I'm not changing anything in the answer above, but I wanted to add another solution - an alternative to a voltage divider. Simply replace the shunt resistor (R1 in the schematic above) with a 3.3V Zener Diode. as shown in the schematic below. The motivation for using a Zener instead of a voltage divider is that it will provide a more stable 3.3V input voltage to the RPi. Specifically:

• In situations where the external voltage is unknown, or fluctuates over a wide range, the Zener diode will hold the input voltage to the GPIO pin at a steady 3.3V. Here's an example: Assume for a moment that something went wrong, and the external voltage was 9V instead of 5V. In this case, the voltage divider would put 6V at the RPi GPIO pin, possibly damaging the RPi. However, the same 9V external voltage applied to the Zener circuit below would continue to present 3.3V to the RPi GPIO pin.

• While the GPIO pins on the RPi have a high input impedance, this is not true of all inputs. Zeners offer an advantage in interfacing with such low impedance circuitry because their output voltage is unaffected (within reasonable limits) by current flowing through the series resistor (R2 above).

• A bit obscure, but some sensors behave more as a current source than a voltage source. Some circuit examples of current sources. The Zener circuit below will keep the voltage at the GPIO pin of the RPi at 3.3V over a wide range of current.

And so, Zener diodes offer advantages over a voltage divider. Zener diodes are also inexpensive and plentiful; here's a list of 3.3 V Zeners from a vendor I use. (Disclaimer: I have no affiliation w/ Mouser)

Here's a schematic showing use of a Zener diode instead of the voltage divider:

^{simulate this circuit}

The 1N5226 Zener is rated at 0.5 watts. If we allow it to dissipate 0.1 watts, this circuit will provide 3.3V at the input to the RPi's GPIO pin for Vin up to 90V.

Note however that while a 90V input won't over-stress the Zener in this circuit, it will create a voltage drop of 86.7V across R2, and R2 will need to be sized to dissipate approx 1.6W.

Answer 2

Everything looks fine.

Yes, you need to connect the Pi ground to the ground of any sensors you connect to the GPIO. It doesn't matter if they are powered by the Pi or by an external power source. You need a common voltage reference so both ends know what's high and what's low.

The resistor divider is fine. There are many examples on-line. This is probably as good as any.

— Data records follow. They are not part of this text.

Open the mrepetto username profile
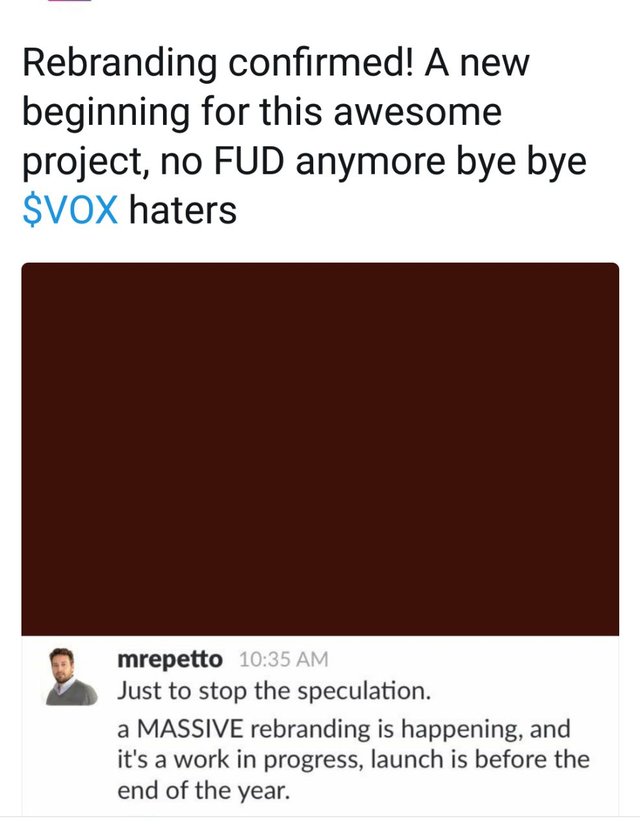Screen dimensions: 640x832 click(170, 660)
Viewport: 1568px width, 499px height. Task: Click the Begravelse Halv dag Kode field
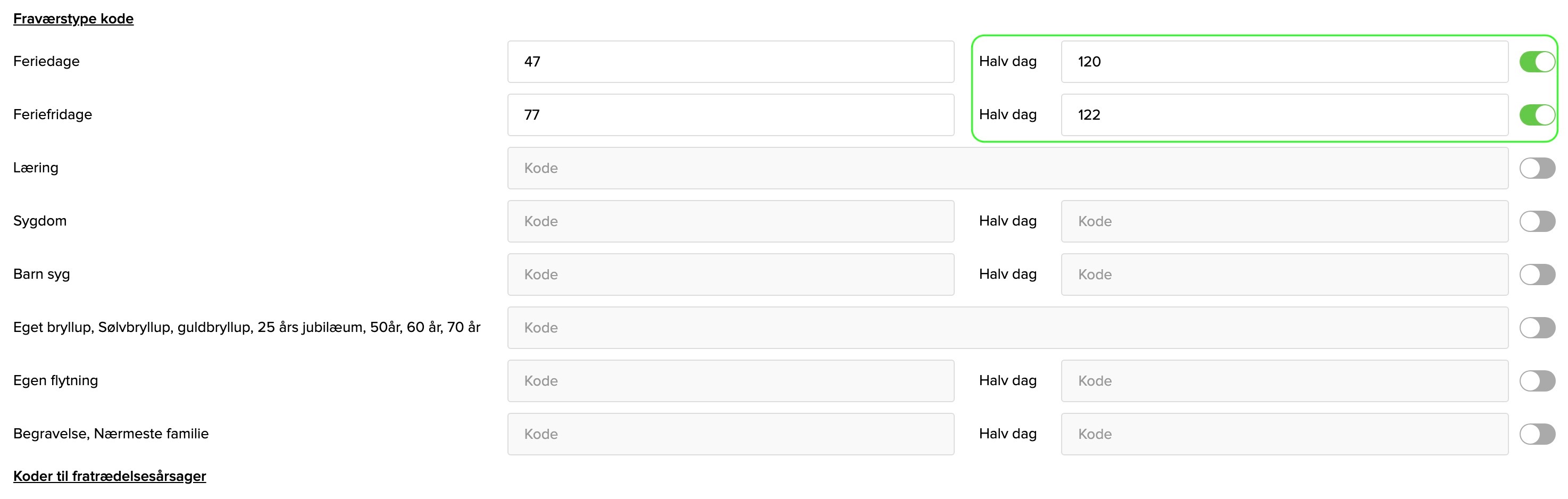(x=1285, y=435)
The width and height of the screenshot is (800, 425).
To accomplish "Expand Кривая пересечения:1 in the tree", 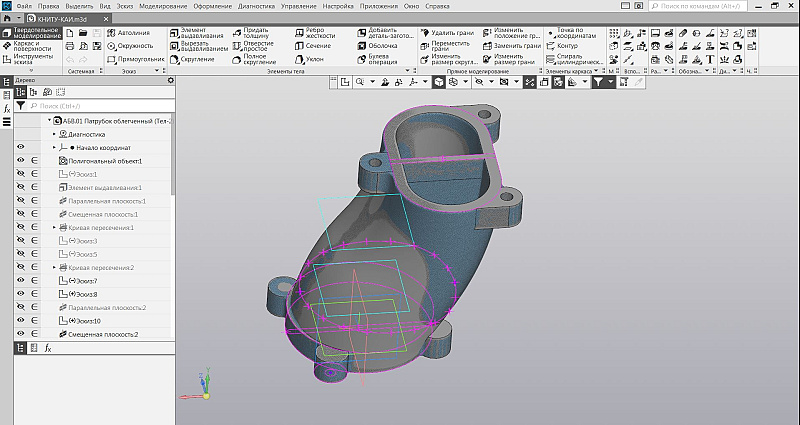I will pyautogui.click(x=54, y=228).
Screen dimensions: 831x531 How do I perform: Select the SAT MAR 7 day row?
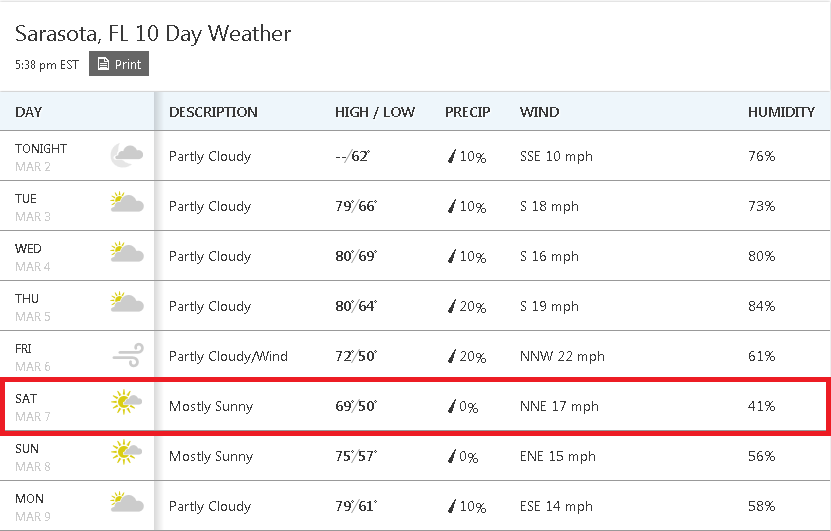click(416, 406)
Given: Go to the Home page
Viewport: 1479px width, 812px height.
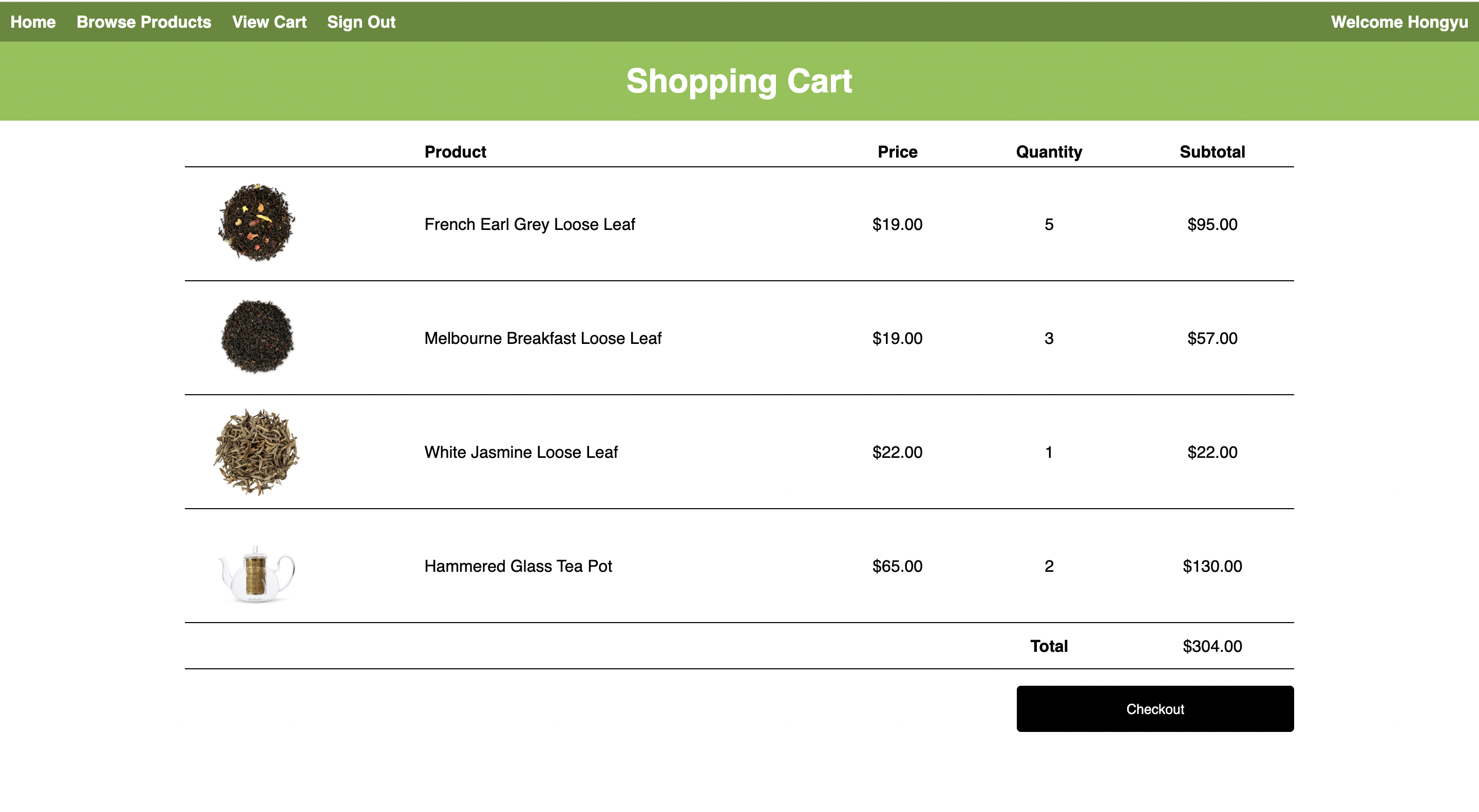Looking at the screenshot, I should pos(33,22).
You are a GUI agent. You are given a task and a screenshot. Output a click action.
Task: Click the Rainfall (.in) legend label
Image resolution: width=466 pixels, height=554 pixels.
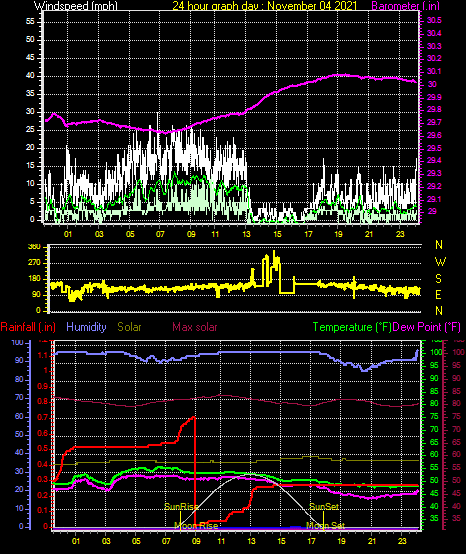[x=28, y=327]
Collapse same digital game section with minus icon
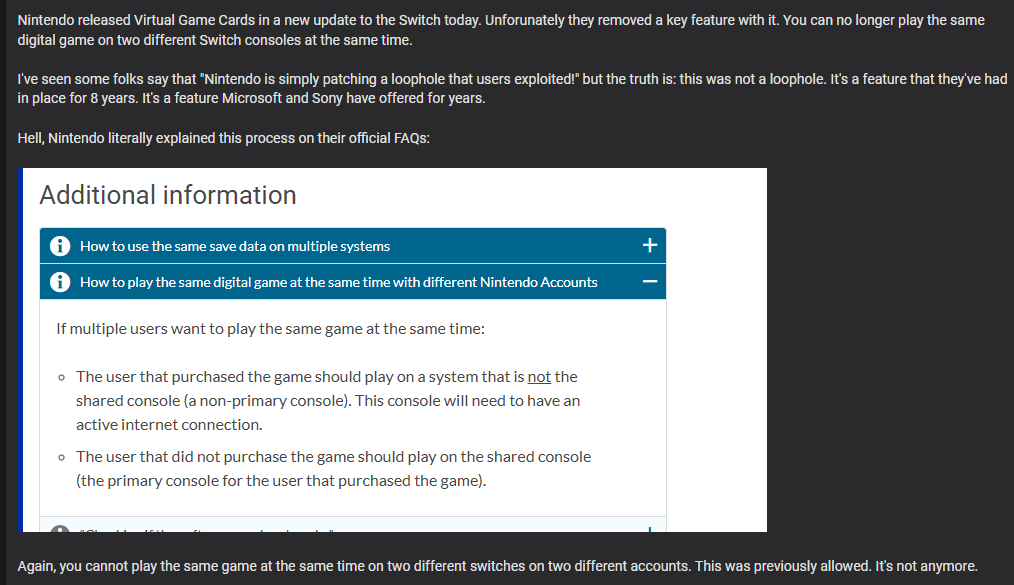The height and width of the screenshot is (585, 1014). coord(650,282)
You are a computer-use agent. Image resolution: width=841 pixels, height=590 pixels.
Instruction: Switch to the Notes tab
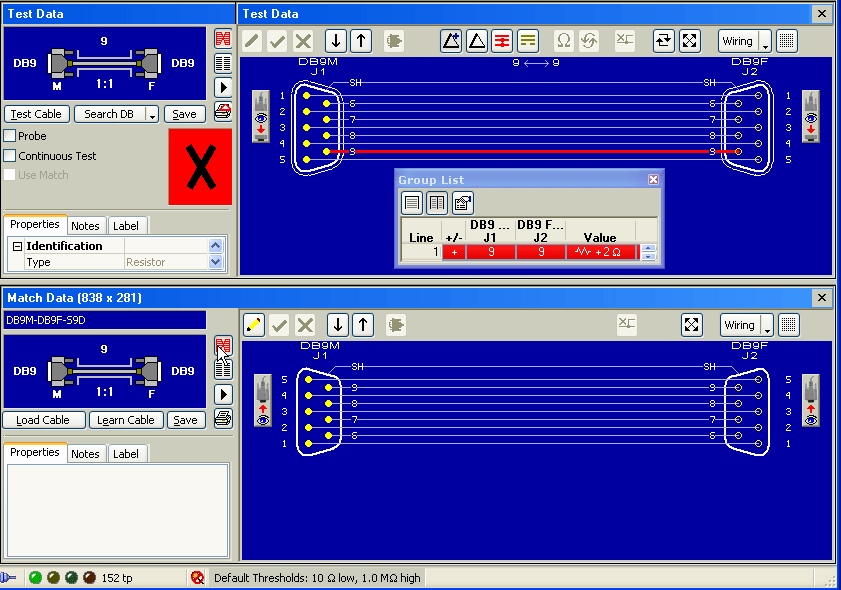(x=86, y=225)
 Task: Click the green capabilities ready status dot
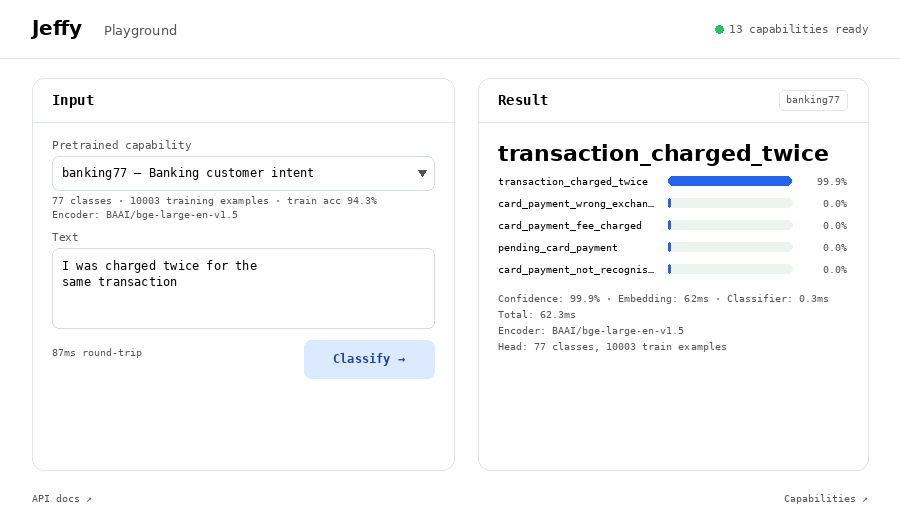719,29
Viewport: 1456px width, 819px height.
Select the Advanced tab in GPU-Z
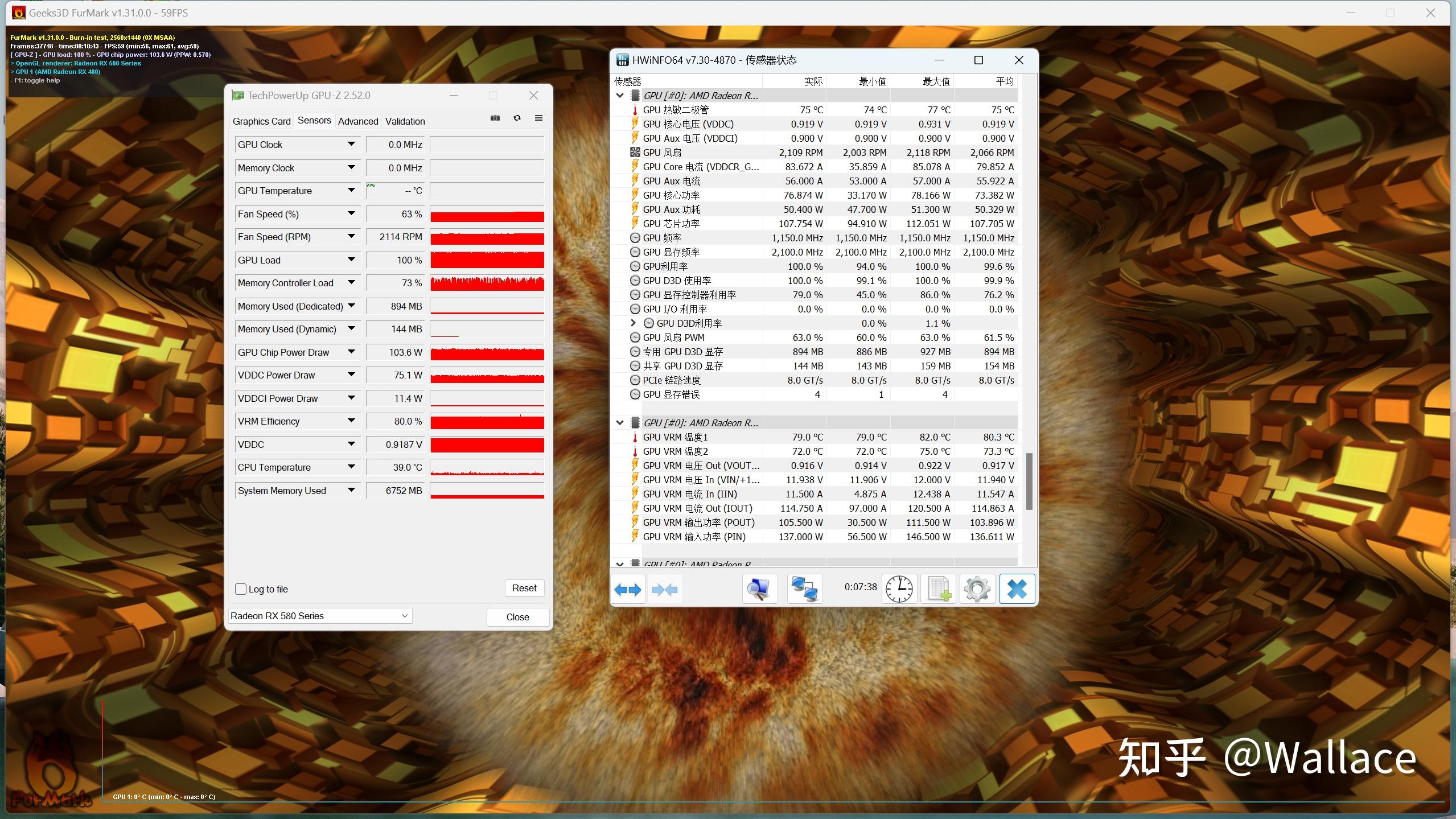[x=357, y=120]
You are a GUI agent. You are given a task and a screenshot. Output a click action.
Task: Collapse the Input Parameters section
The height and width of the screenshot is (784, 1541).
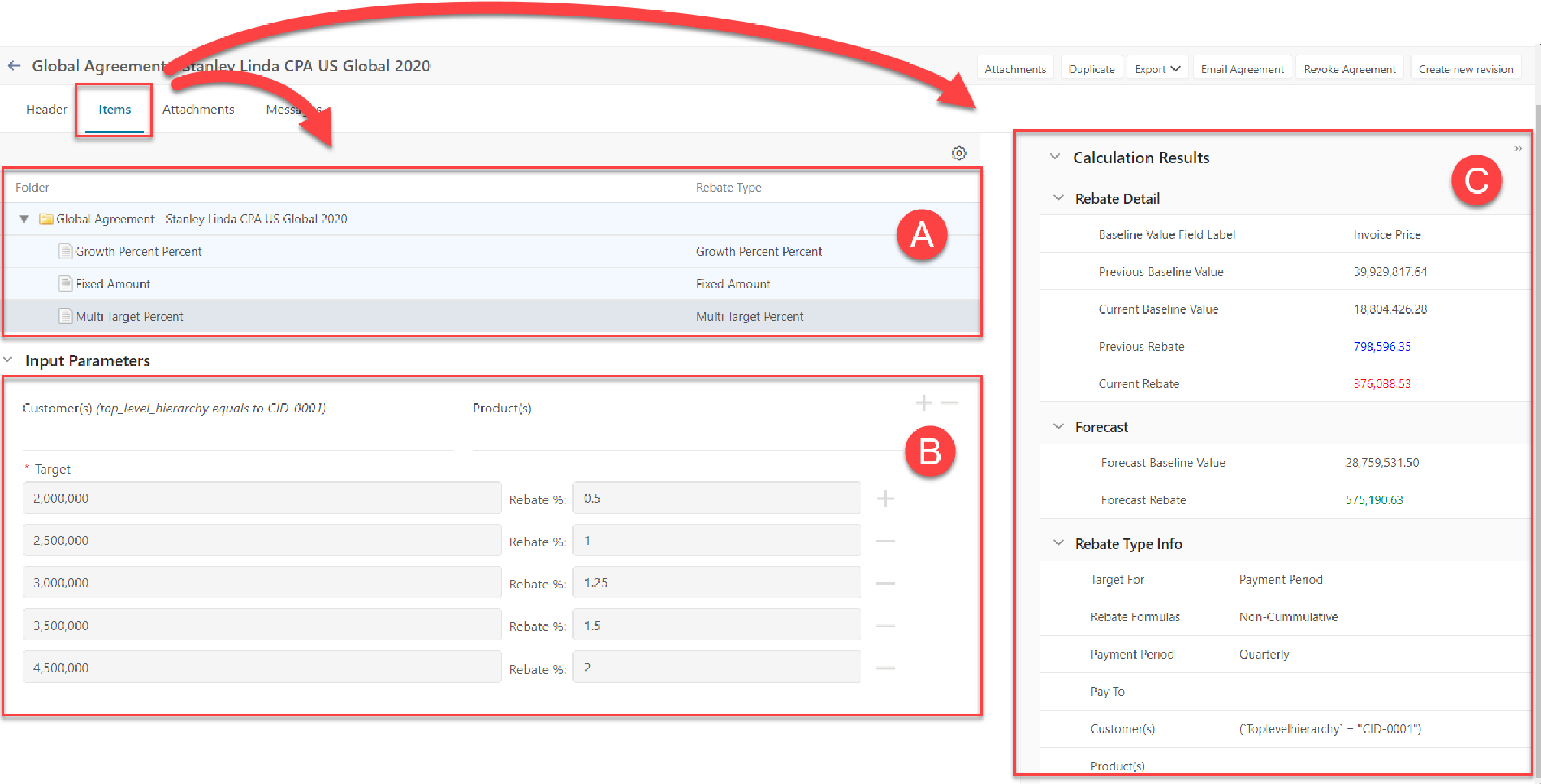click(x=8, y=360)
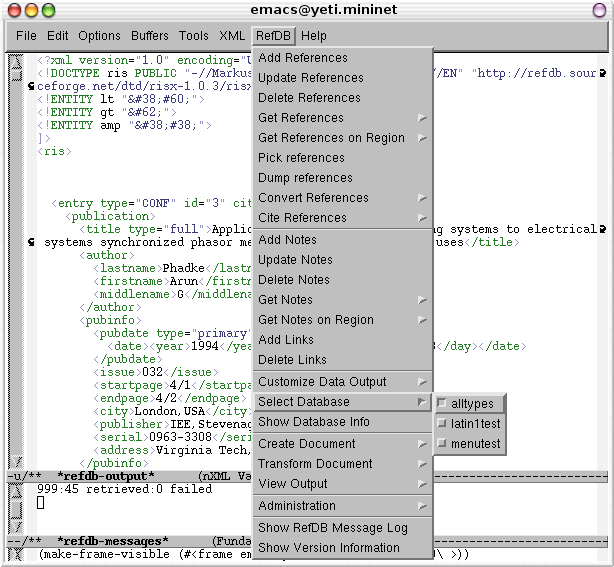Click Show RefDB Message Log

click(x=333, y=528)
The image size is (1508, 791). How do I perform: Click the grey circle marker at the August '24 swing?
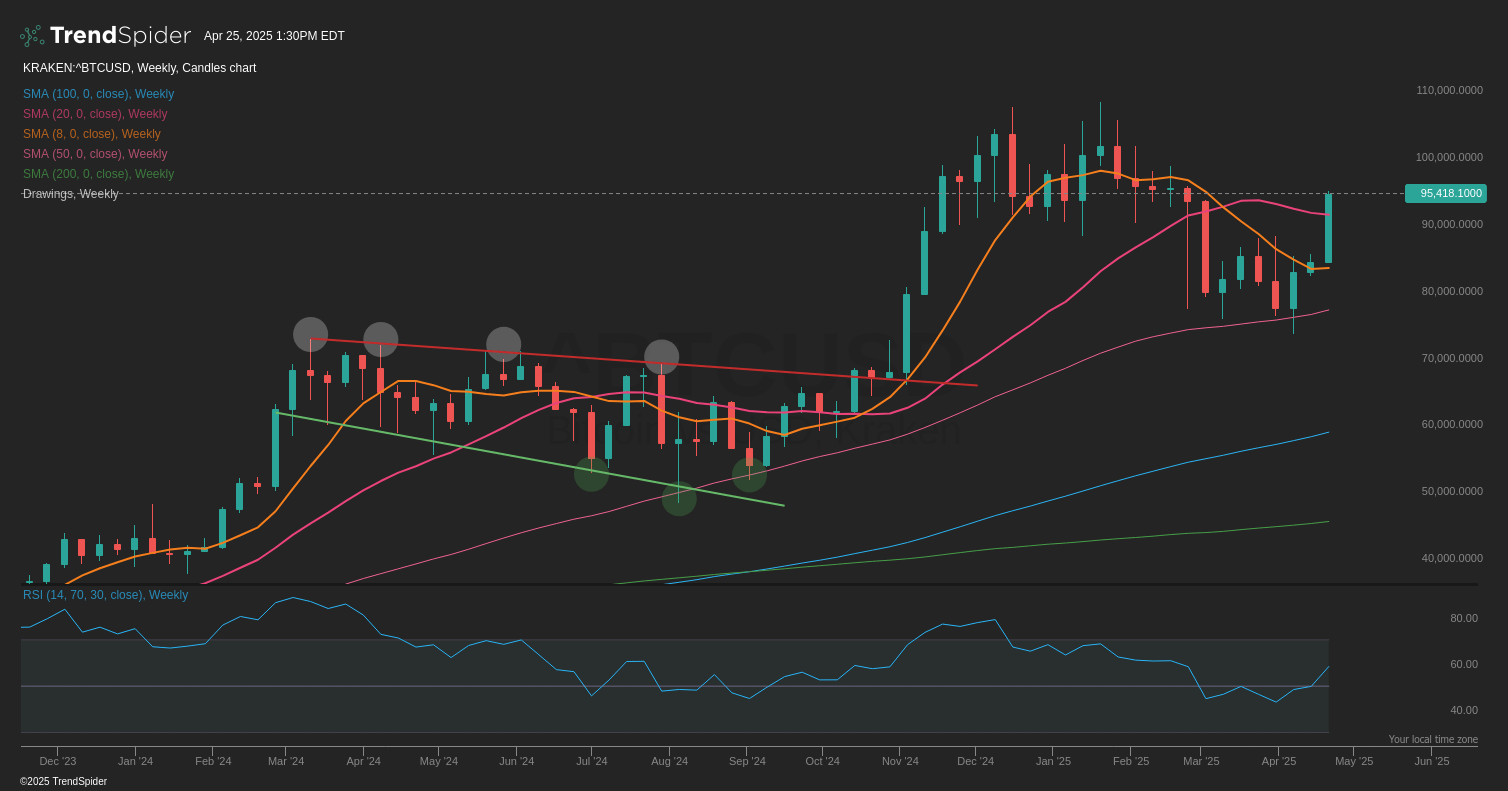[x=661, y=356]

For a 5V source it might be more convenient to use a pair of resistors of the same value. That will drop the voltage to 2.5V which will still be seen as high by the Pi. There is also the advantage that you can't put the resistors the wrong way around.

Answer 3

did I do right? - NO

The values suggested (1kΩ/2kΩ) may be mathematically correct (assuming you could ACTUALLY get 2kΩ resistors) BUT ignore the reality of circuit design which needs to consider the tolerance of the external voltage, the resistor values and the input characteristics of the Pi.

An Engineer would design a circuit to provide ≥ 1.8V < 3.3V given the worst case tolerances - as suggested equal resistors would do.